Brief:
Gather every line in the listing below that contains the word "computer", and copy each one out in full.

....................

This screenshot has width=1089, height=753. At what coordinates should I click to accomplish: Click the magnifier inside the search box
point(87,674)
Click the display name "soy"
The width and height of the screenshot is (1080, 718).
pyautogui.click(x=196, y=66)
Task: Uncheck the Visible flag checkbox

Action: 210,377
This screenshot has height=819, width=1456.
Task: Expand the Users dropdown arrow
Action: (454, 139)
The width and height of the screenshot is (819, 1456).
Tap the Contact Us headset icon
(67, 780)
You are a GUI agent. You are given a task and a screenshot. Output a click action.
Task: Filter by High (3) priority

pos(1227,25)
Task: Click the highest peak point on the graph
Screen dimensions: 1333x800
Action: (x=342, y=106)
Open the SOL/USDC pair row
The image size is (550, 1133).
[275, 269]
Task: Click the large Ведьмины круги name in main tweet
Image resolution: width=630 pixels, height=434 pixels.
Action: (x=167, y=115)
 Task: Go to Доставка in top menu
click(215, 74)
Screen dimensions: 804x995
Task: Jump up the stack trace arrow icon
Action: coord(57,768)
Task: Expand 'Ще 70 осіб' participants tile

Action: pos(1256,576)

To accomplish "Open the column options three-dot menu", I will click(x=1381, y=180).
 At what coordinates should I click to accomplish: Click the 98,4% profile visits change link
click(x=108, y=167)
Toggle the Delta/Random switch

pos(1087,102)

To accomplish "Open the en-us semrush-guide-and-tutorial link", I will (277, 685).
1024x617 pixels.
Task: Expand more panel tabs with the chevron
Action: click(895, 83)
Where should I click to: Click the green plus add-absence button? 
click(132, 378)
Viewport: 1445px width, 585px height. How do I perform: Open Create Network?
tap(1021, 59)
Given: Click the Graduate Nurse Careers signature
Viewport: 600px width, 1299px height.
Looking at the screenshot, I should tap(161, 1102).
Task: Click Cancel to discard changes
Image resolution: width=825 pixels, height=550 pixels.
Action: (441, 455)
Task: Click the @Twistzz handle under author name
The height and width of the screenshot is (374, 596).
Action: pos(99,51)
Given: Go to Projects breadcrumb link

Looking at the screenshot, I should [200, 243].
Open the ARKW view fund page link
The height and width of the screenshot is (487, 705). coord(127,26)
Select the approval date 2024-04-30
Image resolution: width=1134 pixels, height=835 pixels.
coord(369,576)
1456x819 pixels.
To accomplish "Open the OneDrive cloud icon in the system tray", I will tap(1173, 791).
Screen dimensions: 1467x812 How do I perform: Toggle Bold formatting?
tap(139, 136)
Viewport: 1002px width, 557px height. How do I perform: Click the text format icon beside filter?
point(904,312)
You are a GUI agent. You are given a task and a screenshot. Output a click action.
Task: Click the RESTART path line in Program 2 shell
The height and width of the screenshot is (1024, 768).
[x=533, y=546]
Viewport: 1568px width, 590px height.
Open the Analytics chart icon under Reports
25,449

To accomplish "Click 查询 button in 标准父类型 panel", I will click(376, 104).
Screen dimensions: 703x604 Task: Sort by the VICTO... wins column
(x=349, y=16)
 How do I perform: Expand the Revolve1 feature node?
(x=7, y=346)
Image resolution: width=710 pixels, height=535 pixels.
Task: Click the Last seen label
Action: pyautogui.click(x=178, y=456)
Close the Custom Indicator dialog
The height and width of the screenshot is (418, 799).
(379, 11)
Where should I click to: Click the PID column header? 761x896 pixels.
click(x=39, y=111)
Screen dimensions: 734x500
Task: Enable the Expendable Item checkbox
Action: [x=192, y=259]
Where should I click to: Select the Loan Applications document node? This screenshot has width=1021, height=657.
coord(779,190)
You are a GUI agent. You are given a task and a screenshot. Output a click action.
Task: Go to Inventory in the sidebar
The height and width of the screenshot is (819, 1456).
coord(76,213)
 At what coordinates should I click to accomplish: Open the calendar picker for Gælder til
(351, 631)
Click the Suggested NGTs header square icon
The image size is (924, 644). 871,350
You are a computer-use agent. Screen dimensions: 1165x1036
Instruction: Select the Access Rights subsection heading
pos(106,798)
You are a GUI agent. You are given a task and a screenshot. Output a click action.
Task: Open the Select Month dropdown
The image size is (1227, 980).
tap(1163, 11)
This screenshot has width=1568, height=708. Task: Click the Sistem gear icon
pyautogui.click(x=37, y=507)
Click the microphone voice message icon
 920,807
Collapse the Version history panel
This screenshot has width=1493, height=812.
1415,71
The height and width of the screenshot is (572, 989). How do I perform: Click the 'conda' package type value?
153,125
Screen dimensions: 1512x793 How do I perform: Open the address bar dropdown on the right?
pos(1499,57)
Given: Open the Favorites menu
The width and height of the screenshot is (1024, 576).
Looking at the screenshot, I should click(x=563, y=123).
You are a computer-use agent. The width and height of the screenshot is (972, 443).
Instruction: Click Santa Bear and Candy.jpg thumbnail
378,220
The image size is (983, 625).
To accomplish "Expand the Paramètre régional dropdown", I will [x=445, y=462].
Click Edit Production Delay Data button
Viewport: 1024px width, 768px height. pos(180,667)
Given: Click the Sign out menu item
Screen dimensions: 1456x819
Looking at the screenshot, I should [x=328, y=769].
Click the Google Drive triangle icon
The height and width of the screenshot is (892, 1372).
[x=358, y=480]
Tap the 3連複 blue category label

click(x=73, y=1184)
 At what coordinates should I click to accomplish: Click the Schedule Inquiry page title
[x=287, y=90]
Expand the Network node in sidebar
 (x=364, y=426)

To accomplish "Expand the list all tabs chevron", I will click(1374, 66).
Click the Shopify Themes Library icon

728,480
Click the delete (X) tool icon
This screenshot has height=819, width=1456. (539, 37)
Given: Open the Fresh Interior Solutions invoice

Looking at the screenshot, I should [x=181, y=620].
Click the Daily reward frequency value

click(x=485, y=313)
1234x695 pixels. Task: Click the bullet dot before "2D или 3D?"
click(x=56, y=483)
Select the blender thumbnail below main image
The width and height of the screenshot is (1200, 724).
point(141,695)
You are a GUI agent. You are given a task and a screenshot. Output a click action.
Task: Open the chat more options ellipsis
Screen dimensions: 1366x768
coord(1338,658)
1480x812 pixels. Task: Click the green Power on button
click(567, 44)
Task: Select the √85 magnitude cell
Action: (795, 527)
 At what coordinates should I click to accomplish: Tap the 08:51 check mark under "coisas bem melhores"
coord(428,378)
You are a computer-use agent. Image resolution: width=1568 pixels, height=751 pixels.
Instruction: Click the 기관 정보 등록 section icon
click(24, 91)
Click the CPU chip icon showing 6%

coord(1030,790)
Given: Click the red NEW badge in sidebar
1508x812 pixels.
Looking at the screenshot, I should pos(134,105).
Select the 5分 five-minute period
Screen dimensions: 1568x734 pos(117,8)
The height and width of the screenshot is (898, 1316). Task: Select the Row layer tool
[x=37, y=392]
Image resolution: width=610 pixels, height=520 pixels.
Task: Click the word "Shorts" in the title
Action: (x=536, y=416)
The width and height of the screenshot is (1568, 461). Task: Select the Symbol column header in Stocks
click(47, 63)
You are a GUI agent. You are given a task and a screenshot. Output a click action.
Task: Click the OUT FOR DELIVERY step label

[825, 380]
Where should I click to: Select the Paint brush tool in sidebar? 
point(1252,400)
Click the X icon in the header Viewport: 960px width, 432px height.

....................

Solved exercise:
You are a computer-use agent. Screen dimensions: 1165x1036
You are a computer-use agent. The width and height of the screenshot is (972, 443).
You are a computer-use agent. Image resolution: width=1568 pixels, height=751 pixels.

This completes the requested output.